The images keep hitting us like a tidal-wave in the shots below, suggesting a sense of enveloping horror that we cannot escape. The idea of bringing up each image in its own box is an original one, and means that we don't get a traditionally edited montage, one in which we follow a chronological sequence, or move from location to location.  Instead, it feels like this montage is happening to us.

Notice that many of the faces we detect in this montage -- above and below -- are lit so as to be immensely creepy (from below), distorted through a mirror or other device.  This imagery also features people who are aged, old men, old crones and the like. 

In the next shot, the object in front of the camera seems to be observing us, even as we look at him (and the other) images.  This visual seems to suggest that the terror is going to actually touch us, or affect us.

Next, our title cards, over more memorable and creepy art.

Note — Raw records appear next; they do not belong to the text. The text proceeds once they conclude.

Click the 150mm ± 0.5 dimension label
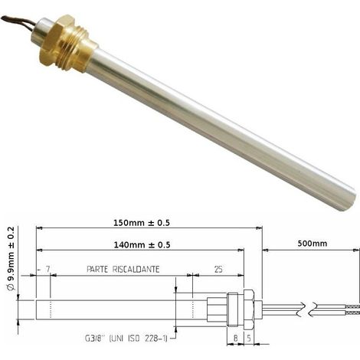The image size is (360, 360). pyautogui.click(x=142, y=223)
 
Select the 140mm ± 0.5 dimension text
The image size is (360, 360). pyautogui.click(x=142, y=245)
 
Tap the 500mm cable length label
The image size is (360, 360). pyautogui.click(x=313, y=244)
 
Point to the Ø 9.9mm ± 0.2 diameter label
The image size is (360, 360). pyautogui.click(x=11, y=258)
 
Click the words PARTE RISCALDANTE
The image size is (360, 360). pyautogui.click(x=123, y=270)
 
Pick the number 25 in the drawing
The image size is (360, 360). pyautogui.click(x=218, y=270)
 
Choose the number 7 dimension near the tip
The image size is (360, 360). pyautogui.click(x=47, y=269)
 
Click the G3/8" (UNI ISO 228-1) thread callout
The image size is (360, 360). pyautogui.click(x=126, y=339)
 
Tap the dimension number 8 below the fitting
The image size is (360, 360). pyautogui.click(x=235, y=339)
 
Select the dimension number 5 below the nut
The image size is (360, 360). pyautogui.click(x=249, y=339)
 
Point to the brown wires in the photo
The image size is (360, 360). pyautogui.click(x=18, y=21)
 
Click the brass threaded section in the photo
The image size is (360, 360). pyautogui.click(x=77, y=48)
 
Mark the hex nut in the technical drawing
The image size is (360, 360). pyautogui.click(x=248, y=309)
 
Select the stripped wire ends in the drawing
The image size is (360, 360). pyautogui.click(x=352, y=309)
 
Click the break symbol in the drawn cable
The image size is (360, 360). pyautogui.click(x=308, y=309)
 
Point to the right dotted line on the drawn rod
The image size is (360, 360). pyautogui.click(x=193, y=309)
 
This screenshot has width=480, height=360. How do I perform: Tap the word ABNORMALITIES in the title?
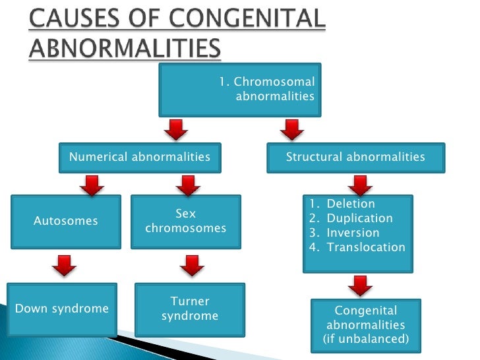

We finally resolve to a painting of a human eyeball, and in that lens meet our guest cast.

Here is the intro in live-action:

1 comment:

  1. That is a dynamic and dimensional opening title optical sequence.

    I worked at optical houses when such work was still being done that way, and I can tell you that the optical printer/camera operator had to be on his or her toes that day. I can imagine the "dope sheet" (layout sheet).